- _Your goal_
Return every line of the material exactly.

- _Material provided_

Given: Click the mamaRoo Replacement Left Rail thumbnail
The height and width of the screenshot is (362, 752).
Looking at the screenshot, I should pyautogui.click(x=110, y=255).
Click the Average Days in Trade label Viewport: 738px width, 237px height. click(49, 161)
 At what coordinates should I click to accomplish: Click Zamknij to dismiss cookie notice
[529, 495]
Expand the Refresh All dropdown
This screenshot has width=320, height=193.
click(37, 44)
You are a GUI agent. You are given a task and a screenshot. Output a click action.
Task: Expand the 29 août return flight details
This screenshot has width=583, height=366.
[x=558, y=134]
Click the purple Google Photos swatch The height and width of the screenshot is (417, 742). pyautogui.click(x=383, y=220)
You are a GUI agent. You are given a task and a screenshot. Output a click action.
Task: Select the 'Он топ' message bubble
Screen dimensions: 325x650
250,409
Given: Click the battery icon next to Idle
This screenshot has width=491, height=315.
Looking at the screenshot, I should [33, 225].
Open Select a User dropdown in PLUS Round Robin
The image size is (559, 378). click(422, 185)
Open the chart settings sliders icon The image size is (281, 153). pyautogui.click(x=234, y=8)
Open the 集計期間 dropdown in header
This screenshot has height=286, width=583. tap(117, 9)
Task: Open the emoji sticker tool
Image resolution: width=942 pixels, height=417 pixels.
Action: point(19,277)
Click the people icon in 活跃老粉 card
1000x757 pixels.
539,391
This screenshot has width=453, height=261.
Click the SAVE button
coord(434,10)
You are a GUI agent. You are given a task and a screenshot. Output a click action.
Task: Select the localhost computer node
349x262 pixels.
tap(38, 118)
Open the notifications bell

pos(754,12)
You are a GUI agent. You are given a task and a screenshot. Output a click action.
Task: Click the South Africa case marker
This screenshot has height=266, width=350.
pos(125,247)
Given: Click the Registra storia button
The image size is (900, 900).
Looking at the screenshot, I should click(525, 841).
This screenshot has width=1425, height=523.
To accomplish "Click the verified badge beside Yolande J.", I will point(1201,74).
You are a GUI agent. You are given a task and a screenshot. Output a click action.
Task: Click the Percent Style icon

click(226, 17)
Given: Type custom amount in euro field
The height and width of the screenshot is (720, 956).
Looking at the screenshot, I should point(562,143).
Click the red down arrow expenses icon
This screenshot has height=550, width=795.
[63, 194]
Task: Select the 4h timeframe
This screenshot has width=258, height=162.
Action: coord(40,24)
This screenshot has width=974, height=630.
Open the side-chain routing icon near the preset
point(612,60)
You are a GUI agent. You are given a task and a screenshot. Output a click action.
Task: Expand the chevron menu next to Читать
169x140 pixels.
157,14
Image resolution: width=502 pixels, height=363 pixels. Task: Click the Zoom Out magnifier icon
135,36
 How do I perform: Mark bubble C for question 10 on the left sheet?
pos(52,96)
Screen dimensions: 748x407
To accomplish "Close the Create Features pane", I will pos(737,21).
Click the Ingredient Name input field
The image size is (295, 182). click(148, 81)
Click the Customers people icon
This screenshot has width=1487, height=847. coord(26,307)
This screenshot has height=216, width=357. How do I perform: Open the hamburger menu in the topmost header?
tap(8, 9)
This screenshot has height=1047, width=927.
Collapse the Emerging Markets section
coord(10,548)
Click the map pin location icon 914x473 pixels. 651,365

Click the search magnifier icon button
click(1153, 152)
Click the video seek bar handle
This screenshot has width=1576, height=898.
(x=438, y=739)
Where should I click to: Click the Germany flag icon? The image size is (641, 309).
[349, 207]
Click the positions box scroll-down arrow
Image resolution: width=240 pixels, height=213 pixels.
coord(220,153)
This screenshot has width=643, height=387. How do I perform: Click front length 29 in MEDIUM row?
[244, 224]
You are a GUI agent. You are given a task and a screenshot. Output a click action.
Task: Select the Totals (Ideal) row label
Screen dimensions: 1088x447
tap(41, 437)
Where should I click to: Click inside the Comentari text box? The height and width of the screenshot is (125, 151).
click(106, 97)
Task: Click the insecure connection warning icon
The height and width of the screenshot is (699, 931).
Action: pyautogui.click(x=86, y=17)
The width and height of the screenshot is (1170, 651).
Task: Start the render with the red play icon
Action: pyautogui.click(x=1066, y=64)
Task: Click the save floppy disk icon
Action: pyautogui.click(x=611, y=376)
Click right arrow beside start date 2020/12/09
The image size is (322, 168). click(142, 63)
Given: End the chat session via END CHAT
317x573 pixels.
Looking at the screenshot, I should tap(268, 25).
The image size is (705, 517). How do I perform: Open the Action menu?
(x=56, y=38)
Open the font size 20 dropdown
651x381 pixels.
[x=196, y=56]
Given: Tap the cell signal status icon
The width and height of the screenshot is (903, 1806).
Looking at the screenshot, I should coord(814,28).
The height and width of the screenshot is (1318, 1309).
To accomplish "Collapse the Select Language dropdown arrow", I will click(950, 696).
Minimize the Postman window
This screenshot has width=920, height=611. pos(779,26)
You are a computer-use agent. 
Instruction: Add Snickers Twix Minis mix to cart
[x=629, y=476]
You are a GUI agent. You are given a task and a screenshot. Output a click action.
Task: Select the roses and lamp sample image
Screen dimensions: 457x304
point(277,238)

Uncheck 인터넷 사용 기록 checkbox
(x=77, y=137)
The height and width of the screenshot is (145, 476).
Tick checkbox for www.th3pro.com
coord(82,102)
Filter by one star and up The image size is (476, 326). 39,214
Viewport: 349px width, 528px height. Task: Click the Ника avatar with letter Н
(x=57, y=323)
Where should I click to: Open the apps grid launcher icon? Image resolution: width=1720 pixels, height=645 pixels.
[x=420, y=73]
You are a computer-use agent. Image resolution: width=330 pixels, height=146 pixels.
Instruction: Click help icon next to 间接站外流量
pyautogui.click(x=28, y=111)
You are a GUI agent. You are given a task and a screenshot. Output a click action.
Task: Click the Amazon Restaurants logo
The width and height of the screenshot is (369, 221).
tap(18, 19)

- _Task response_
Given: Click the mamaRoo Replacement Left Rail thumbnail
The height and width of the screenshot is (362, 752).
Looking at the screenshot, I should pyautogui.click(x=110, y=255).
Click the Average Days in Trade label Viewport: 738px width, 237px height. click(49, 161)
 At what coordinates should I click to accomplish: Click Zamknij to dismiss cookie notice
[529, 495]
Expand the Refresh All dropdown
This screenshot has width=320, height=193.
click(37, 44)
You are a GUI agent. You are given a task and a screenshot. Output a click action.
Task: Expand the 29 août return flight details
This screenshot has width=583, height=366.
[x=558, y=134]
Click the purple Google Photos swatch The height and width of the screenshot is (417, 742). pyautogui.click(x=383, y=220)
You are a GUI agent. You are given a task and a screenshot. Output a click action.
Task: Select the 'Он топ' message bubble
Screen dimensions: 325x650
250,409
Given: Click the battery icon next to Idle
This screenshot has width=491, height=315.
Looking at the screenshot, I should [33, 225].
Open Select a User dropdown in PLUS Round Robin
The image size is (559, 378). click(422, 185)
Open the chart settings sliders icon The image size is (281, 153). pyautogui.click(x=234, y=8)
Open the 集計期間 dropdown in header
This screenshot has height=286, width=583. tap(117, 9)
Task: Open the emoji sticker tool
Image resolution: width=942 pixels, height=417 pixels.
Action: point(19,277)
Click the people icon in 活跃老粉 card
1000x757 pixels.
539,391
This screenshot has width=453, height=261.
Click the SAVE button
coord(434,10)
You are a GUI agent. You are given a task and a screenshot. Output a click action.
Task: Select the localhost computer node
349x262 pixels.
tap(38, 118)
Open the notifications bell

pos(754,12)
You are a GUI agent. You are given a task and a screenshot. Output a click action.
Task: Click the South Africa case marker
This screenshot has height=266, width=350.
pos(125,247)
Given: Click the Registra storia button
The image size is (900, 900).
Looking at the screenshot, I should click(525, 841).
This screenshot has width=1425, height=523.
To accomplish "Click the verified badge beside Yolande J.", I will point(1201,74).
You are a GUI agent. You are given a task and a screenshot. Output a click action.
Task: Click the Percent Style icon

click(226, 17)
Given: Type custom amount in euro field
The height and width of the screenshot is (720, 956).
Looking at the screenshot, I should point(562,143).
Click the red down arrow expenses icon
This screenshot has height=550, width=795.
[63, 194]
Task: Select the 4h timeframe
This screenshot has width=258, height=162.
Action: coord(40,24)
This screenshot has width=974, height=630.
Open the side-chain routing icon near the preset
point(612,60)
You are a GUI agent. You are given a task and a screenshot. Output a click action.
Task: Expand the chevron menu next to Читать
169x140 pixels.
157,14
Image resolution: width=502 pixels, height=363 pixels. Task: Click the Zoom Out magnifier icon
135,36
 How do I perform: Mark bubble C for question 10 on the left sheet?
pos(52,96)
Screen dimensions: 748x407
To accomplish "Close the Create Features pane", I will pos(737,21).
Click the Ingredient Name input field
The image size is (295, 182). click(148, 81)
Click the Customers people icon
This screenshot has width=1487, height=847. coord(26,307)
This screenshot has height=216, width=357. How do I perform: Open the hamburger menu in the topmost header?
tap(8, 9)
This screenshot has height=1047, width=927.
Collapse the Emerging Markets section
coord(10,548)
Click the map pin location icon 914x473 pixels. 651,365

Click the search magnifier icon button
click(1153, 152)
Click the video seek bar handle
This screenshot has width=1576, height=898.
(x=438, y=739)
Where should I click to: Click the Germany flag icon? The image size is (641, 309).
[349, 207]
Click the positions box scroll-down arrow
Image resolution: width=240 pixels, height=213 pixels.
coord(220,153)
This screenshot has width=643, height=387. How do I perform: Click front length 29 in MEDIUM row?
[244, 224]
You are a GUI agent. You are given a task and a screenshot. Output a click action.
Task: Select the Totals (Ideal) row label
Screen dimensions: 1088x447
tap(41, 437)
Where should I click to: Click inside the Comentari text box? The height and width of the screenshot is (125, 151).
click(106, 97)
Task: Click the insecure connection warning icon
The height and width of the screenshot is (699, 931).
Action: pyautogui.click(x=86, y=17)
The width and height of the screenshot is (1170, 651).
Task: Start the render with the red play icon
Action: pyautogui.click(x=1066, y=64)
Task: Click the save floppy disk icon
Action: pyautogui.click(x=611, y=376)
Click right arrow beside start date 2020/12/09
The image size is (322, 168). click(142, 63)
Given: End the chat session via END CHAT
317x573 pixels.
Looking at the screenshot, I should tap(268, 25).
The image size is (705, 517). How do I perform: Open the Action menu?
(x=56, y=38)
Open the font size 20 dropdown
651x381 pixels.
[x=196, y=56]
Given: Tap the cell signal status icon
The width and height of the screenshot is (903, 1806).
Looking at the screenshot, I should coord(814,28).
The height and width of the screenshot is (1318, 1309).
To accomplish "Collapse the Select Language dropdown arrow", I will click(950, 696).
Minimize the Postman window
This screenshot has width=920, height=611. pos(779,26)
You are a computer-use agent. 
Instruction: Add Snickers Twix Minis mix to cart
[x=629, y=476]
You are a GUI agent. You are given a task and a screenshot. Output a click action.
Task: Select the roses and lamp sample image
Screen dimensions: 457x304
point(277,238)

Uncheck 인터넷 사용 기록 checkbox
(x=77, y=137)
The height and width of the screenshot is (145, 476).
Tick checkbox for www.th3pro.com
coord(82,102)
Filter by one star and up The image size is (476, 326). 39,214
Viewport: 349px width, 528px height. Task: Click the Ника avatar with letter Н
(x=57, y=323)
Where should I click to: Open the apps grid launcher icon? Image resolution: width=1720 pixels, height=645 pixels.
[x=420, y=73]
You are a computer-use agent. Image resolution: width=330 pixels, height=146 pixels.
Instruction: Click help icon next to 间接站外流量
pyautogui.click(x=28, y=111)
You are a GUI agent. You are given a task and a screenshot. Output a click action.
Task: Click the Amazon Restaurants logo
The width and height of the screenshot is (369, 221).
tap(18, 19)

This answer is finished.